Start
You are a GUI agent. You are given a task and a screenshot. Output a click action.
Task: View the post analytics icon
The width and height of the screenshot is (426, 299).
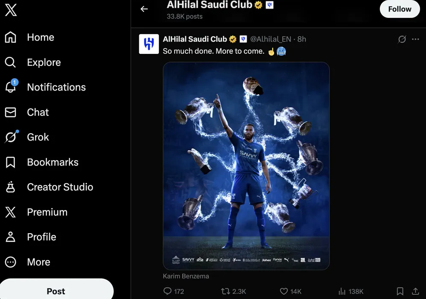coord(342,291)
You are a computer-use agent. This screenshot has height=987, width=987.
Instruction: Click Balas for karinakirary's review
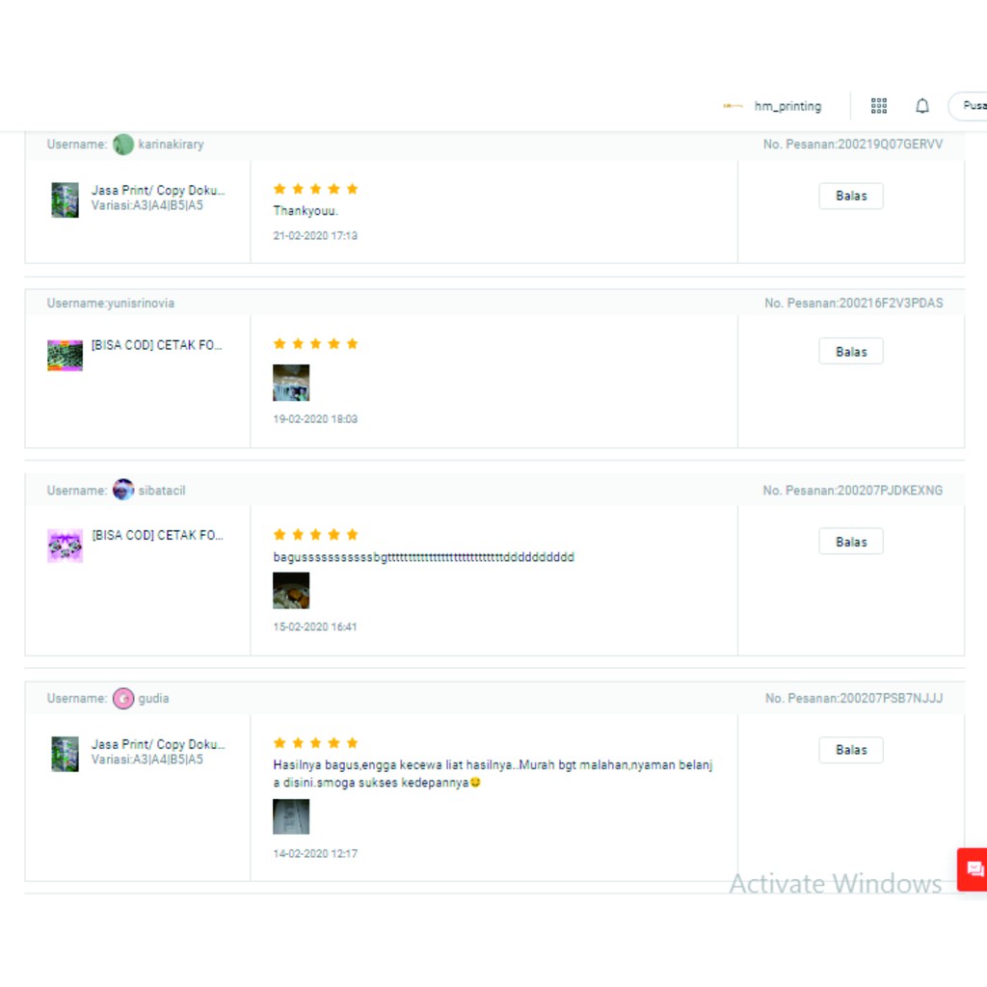pos(850,196)
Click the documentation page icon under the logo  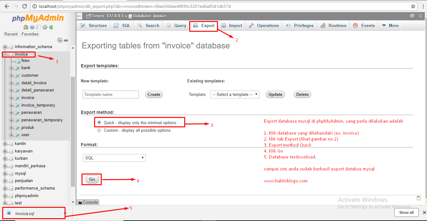(x=38, y=27)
End
- Goal
Count the lines above that contain the string "width", where case counts, and give only the number.

- Answer below
2